Page extract:
——

| Alto Nido Apartments |
William Holden’s apartment in the ‘50s film noir classic "Sunset Boulevard" in which he co-starred with Gloria Swanson.
| American Film Institute (AFI) |
Historic Immaculate Heart College’s 1906 campus buildings now house famed institute and one of the best film and video libraries in the world. (See FILM)
| American Society of Cinematographers |
Built in 1903, this classic Mission Revival residence has been lovingly cared for by the Society since 1936.
| Autry National Center/Museum of the American West |
Founded by Gene Autry, "The Singing Cowboy," outstanding state-of-the-art museum is a tribute to the spirit that settled the American West. (See VISUAL ARTS, FAMILY, FILM, MUSIC)
| Avalon Hollywood (formerly The Palace) |
Opened in 1927 as the Hollywood Playhouse, it was the El Capitan in the 40s and hosted the famed Ken Murray’s "Blackouts" and "Hollywood Palace" TV show in the 50s. (See MUSIC)
| Bethany Towers |
Formerly Marsden Apartments built by Mary Pickford’s mother; Jack Benny lived in its penthouse apartment. Now Hollywood’s largest non-profit senior residence.
| Bronson Caves |
Used as backdrops for countless movies and TV shows such as "Gunsmoke" and "Bonanza", the jungle island in the original “King Kong,” Gene Autry’s first serial, “The Phantom Empire,” a distant planet in “Star Trek: The Movie,” and the entrance to Batman’s bat-cave in TV’s “Batman” and the first “Batman” movie.
| Cahuenga Pass |
Ancient gateway to Hollywood centuries ago by Native Americans. Called "Cahuenga" or "Little Hills", it was traveled by Spanish explorer Don Gaspar de Portola and 80 years later by Kit Carson. In 1886, Kansas prohibitionist Harvey Wilcox and his wife, Daeida, bought 120 acres of the Cahuenga Valley and named their home "Hollywood."
| Capitol Records |
World’s first circular office building and one of Hollywood’s landmarks. Built in 1956, the light on its rooftop spire flashes "H-O-L-L-Y-W-O-O-D" in Morse code. Gold albums of its many artists displayed in lobby. John Lennon and other Capitol artists’ stars in sidewalk.
| Celebrity Centre International/Manor Hotel |
The former was Hollywood’s first residential hotel Chateau Elysee. Guests included Clark Gable, Mary Pickford, Carole Lombard, Cary Grant, Douglas Fairbanks, Jr., and Ginger Rogers.
| Charlie Chaplin Studios (Jim Henson Studios) |
Built in 1918 to resemble a row of English country homes, Chaplin made many of his classic films here including "Modern Times" and "City Lights." Formerly A&M Records, the studio was purchased by Jim Henson Productions, who honored Chaplin with a statue of Kermit the Frog dressed as The Little Tramp. Tours are available thru Adventures by Disney; reservation by phone (818) 295-4630 or online www.adventuresbydisney.com.

——

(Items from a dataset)
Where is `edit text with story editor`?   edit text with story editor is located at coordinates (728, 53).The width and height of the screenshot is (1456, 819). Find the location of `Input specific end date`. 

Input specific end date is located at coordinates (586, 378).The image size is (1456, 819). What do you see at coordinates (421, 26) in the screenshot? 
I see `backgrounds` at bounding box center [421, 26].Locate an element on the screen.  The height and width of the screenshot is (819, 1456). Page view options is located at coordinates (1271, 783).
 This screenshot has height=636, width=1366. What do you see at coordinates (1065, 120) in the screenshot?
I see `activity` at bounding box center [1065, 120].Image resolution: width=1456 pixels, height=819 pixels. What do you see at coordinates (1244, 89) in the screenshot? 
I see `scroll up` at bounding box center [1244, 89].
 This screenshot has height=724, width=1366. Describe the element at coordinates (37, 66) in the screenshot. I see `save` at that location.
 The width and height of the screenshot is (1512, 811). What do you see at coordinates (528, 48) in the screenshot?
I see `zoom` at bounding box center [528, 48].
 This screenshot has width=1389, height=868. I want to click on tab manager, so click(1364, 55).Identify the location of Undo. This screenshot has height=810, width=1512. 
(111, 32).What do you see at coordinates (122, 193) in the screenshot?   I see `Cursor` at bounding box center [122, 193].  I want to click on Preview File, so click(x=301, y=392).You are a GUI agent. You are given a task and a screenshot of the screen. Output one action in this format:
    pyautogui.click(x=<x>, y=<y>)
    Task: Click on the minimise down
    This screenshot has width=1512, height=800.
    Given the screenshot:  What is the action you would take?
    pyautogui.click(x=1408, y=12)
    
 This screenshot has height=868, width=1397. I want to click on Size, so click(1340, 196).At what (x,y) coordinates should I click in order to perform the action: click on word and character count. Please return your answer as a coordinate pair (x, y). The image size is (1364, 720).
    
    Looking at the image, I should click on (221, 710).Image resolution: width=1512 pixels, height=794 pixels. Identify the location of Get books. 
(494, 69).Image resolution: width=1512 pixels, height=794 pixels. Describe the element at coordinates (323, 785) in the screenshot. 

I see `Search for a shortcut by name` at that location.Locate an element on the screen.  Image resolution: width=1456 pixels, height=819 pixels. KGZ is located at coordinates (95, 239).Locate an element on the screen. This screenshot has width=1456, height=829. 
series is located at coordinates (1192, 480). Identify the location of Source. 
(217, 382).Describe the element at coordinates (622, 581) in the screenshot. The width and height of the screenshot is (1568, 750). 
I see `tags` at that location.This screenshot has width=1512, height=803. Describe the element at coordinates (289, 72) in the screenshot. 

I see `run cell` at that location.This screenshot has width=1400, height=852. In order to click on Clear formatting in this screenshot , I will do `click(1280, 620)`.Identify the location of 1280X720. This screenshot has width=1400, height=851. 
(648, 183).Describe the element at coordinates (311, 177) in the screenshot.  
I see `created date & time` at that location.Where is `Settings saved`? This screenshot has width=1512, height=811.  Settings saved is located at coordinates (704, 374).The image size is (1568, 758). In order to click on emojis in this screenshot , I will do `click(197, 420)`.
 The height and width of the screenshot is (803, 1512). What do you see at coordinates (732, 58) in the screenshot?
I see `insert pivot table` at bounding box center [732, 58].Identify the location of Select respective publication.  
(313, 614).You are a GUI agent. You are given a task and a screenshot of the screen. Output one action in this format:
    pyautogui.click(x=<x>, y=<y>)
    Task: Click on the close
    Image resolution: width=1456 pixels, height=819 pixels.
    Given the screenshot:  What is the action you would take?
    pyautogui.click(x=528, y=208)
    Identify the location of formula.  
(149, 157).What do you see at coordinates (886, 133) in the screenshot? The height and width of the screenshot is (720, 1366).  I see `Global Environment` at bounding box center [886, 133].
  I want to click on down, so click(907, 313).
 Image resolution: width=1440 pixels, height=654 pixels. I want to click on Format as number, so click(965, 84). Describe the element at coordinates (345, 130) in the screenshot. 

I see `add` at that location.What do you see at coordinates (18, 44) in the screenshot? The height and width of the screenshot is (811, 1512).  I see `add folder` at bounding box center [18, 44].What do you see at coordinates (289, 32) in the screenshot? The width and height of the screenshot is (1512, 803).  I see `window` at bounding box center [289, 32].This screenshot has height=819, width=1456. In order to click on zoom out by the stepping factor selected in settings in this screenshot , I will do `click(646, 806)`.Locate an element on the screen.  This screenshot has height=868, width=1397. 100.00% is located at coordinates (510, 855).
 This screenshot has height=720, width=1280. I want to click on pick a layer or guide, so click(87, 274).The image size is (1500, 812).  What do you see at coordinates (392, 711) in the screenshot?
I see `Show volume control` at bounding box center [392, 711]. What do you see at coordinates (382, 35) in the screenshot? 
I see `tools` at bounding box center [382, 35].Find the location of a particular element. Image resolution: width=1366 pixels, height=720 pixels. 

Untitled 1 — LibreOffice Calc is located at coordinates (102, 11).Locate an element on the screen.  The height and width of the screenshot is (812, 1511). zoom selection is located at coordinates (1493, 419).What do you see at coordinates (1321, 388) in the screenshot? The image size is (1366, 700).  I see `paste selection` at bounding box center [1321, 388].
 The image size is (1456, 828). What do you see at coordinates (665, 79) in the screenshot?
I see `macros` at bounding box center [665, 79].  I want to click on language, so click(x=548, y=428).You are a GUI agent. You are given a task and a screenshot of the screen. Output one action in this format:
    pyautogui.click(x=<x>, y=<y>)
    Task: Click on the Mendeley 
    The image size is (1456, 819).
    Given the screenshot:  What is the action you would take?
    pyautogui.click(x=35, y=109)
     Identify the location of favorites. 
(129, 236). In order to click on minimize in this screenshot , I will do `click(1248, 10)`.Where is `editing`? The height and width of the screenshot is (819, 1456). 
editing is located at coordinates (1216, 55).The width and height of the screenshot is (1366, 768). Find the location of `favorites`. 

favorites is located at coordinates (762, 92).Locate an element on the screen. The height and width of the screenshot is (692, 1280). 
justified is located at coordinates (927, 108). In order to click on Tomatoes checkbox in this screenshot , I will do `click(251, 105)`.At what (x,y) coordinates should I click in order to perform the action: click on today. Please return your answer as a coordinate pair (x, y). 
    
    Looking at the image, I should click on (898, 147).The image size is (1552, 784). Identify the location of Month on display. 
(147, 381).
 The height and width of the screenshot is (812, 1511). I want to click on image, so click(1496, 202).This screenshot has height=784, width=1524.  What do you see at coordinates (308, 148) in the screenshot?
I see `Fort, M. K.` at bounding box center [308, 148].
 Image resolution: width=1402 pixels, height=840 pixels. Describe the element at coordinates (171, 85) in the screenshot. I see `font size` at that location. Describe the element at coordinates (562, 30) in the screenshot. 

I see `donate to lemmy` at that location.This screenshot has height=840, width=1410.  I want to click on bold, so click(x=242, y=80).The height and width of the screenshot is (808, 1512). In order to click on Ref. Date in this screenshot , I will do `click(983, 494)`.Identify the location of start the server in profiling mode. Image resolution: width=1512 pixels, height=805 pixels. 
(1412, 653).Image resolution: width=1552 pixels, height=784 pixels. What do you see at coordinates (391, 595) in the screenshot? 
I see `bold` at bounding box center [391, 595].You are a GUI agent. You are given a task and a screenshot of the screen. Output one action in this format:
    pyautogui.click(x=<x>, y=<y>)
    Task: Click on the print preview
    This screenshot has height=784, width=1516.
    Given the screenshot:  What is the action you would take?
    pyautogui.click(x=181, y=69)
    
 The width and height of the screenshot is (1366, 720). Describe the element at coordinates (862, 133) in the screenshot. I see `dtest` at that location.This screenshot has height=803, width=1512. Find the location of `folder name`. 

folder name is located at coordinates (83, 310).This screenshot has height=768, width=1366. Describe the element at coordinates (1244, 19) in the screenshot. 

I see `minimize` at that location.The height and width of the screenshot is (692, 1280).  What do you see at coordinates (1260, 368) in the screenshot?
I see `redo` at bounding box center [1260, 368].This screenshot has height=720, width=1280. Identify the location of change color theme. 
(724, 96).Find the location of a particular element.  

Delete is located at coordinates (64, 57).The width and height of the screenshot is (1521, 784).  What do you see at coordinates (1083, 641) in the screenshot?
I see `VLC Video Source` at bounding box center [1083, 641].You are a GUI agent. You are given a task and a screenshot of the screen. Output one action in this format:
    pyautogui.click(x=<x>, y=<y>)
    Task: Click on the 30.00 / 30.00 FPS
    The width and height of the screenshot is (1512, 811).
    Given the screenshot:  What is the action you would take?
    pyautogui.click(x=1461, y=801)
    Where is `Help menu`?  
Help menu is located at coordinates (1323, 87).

——

Exercise set:
**a.** Answer these questions from the text about Hollywood landmarks:
(i) In what year was the Capitol Records building built?
(ii) Who built the Marsden Apartments?
(iii) What statue honors Chaplin at the Jim Henson Studios?
**b.** Write the next part of the text about Hollywood landmarks, picking up after the Charlie Chaplin Studios entry.
These items have nothing to do with the text about Hollywood landmarks.

Answers to the exercise:
**a.**
(i) 1956
(ii) Mary Pickford's mother
(iii) Kermit the Frog dressed as The Little Tramp

**b.**
| Chase Bank |
Unusual mosaics, murals and stained glass created by noted California artist Millard Sheets depict Hollywood personalities.
| Chateau Mormont |
Since 1929, legendary, castle-like hotel has been popular with stars for its privacy. From secret romances to untimely deaths, celebrity guests include Errol Flynn, Bob Dylan, Paul Newman, John Lennon & Yoko Ono, Jim Morrison, Marilyn Monroe, Mick Jagger, and the late John Belushi.
| Cinerama Dome |
Restored as part of the Arclight Hollywood movie-going experience, the unique geodesic-shaped theatre designed by Buckminster Fuller was built in 1963. (See FILM)
| Columbia Square |
Site of planned development was network broadcasting headquarters from which early radio and TV shows emanated. (See TV Tickets)
| Crossroads of the World |
Historical landmark built as "the world’s first modern shopping center" in 1936, an architectural pot-pourri with Streamline Moderne, Spanish Colonial, Tudor, Moorish and French Provencial styles. Now an office complex, it is listed on National Register of Historic Places.
| De Longpre Park |
A lovely old "pocket" park in neighborhood one block south of Sunset Blvd. Jerry Fuller, a young songwriter, is said to have penned "Travelin’ Man," a Rick Nelson hit, on a tree-shaded bench in the park. Features two sculptures honoring Rudolph Valentino.
| Eastman Kodak Company |
Historic offices for its Motion Picture Film Division. Film is still THE medium in Hollywood and Kodak’s $8 million addition houses digital technology center and film preservation vaults.